Bruxelles, 08/05/2007 (Agence Europe) - L'examen de la récente communication du président du Comité des négociations agricoles à l'OMC, Crawford Falconer (EUROPE n° 9417 et 9420), a donné lieu à d'intenses discussions lundi à Genève. En dépit des critiques qui lui ont été adressées, M. Falconer s'est félicité de constater que les positions des membres étaient « largement dans le champ » de son document de référence visant un compromis sur les modalités de libéralisation des échanges dans le volet agricole. « J'aurais eu un problème si tout le monde l'avait approuvé tel quel », a commenté avec humour devant la presse le médiateur dans les négociations agricoles qui a promis un texte révisé pour le 14 mai prochain.

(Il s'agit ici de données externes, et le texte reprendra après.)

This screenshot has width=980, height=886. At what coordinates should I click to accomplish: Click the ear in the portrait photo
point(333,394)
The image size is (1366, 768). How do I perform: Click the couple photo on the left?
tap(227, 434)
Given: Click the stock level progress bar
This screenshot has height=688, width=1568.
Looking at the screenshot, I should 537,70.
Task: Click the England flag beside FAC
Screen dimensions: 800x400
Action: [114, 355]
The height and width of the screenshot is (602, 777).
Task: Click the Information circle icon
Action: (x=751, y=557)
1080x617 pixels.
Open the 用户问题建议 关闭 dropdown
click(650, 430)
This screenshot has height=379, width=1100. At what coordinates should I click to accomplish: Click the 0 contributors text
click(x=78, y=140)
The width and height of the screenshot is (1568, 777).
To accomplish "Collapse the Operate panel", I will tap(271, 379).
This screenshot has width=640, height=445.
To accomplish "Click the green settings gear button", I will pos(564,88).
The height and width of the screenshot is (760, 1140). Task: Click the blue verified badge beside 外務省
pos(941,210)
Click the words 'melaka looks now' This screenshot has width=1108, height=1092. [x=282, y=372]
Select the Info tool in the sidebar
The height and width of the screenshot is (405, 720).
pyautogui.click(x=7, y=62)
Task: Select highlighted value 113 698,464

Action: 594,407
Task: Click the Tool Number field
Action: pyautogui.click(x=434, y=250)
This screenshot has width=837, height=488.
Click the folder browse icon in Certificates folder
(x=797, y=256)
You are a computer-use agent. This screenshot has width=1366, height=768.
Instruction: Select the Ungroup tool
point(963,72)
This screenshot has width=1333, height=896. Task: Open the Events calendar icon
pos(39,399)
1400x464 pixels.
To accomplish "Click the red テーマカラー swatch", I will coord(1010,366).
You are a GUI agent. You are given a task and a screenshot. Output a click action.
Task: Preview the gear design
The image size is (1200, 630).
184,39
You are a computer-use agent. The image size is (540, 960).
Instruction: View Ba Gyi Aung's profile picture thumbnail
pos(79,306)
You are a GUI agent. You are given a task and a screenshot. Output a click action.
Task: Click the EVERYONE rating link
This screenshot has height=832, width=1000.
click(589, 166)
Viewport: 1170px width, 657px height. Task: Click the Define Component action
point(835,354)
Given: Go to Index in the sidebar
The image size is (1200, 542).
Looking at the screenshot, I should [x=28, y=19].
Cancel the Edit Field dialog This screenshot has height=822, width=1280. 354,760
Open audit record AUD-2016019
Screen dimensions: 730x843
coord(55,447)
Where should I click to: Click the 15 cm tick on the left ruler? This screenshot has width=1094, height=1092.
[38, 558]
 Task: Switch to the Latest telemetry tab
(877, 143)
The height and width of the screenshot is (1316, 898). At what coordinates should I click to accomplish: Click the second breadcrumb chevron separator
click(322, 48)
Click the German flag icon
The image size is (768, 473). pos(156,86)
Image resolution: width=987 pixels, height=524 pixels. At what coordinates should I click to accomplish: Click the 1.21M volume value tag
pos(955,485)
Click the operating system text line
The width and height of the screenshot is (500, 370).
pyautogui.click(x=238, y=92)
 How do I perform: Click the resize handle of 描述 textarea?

Les critiques sont notamment venues des pays en développement. Ainsi, les pays « amis des produits spéciaux » du G-33 ont estimé que le document de M. Falconer, qui cherche à revitaliser les négociations agricoles pendant que le G-4 (Union, Etats-Unis, Brésil et Inde) peine à trouver un compromis qui sortirait les négociations de Doha de l'impasse, « ne constitue pas un bon point de départ car il présente de sérieux déséquilibres dans le traitement des pays développés et en développement ». Est notamment critiquée la limite proposée par M. Falconer à la liste des produits spéciaux (produits sensibles pour les pays en développement): alors que le G-33 souhaite que les produits spéciaux représentent au moins 20% des lignes tarifaires, M. Falconer suggère que leur nombre soit compris entre 5% et 8%. « Ces déséquilibres ne conduiraient qu'à la perpétuation des défaillances structurelles et des distorsions dans le commerce agricole », a insisté le G-33.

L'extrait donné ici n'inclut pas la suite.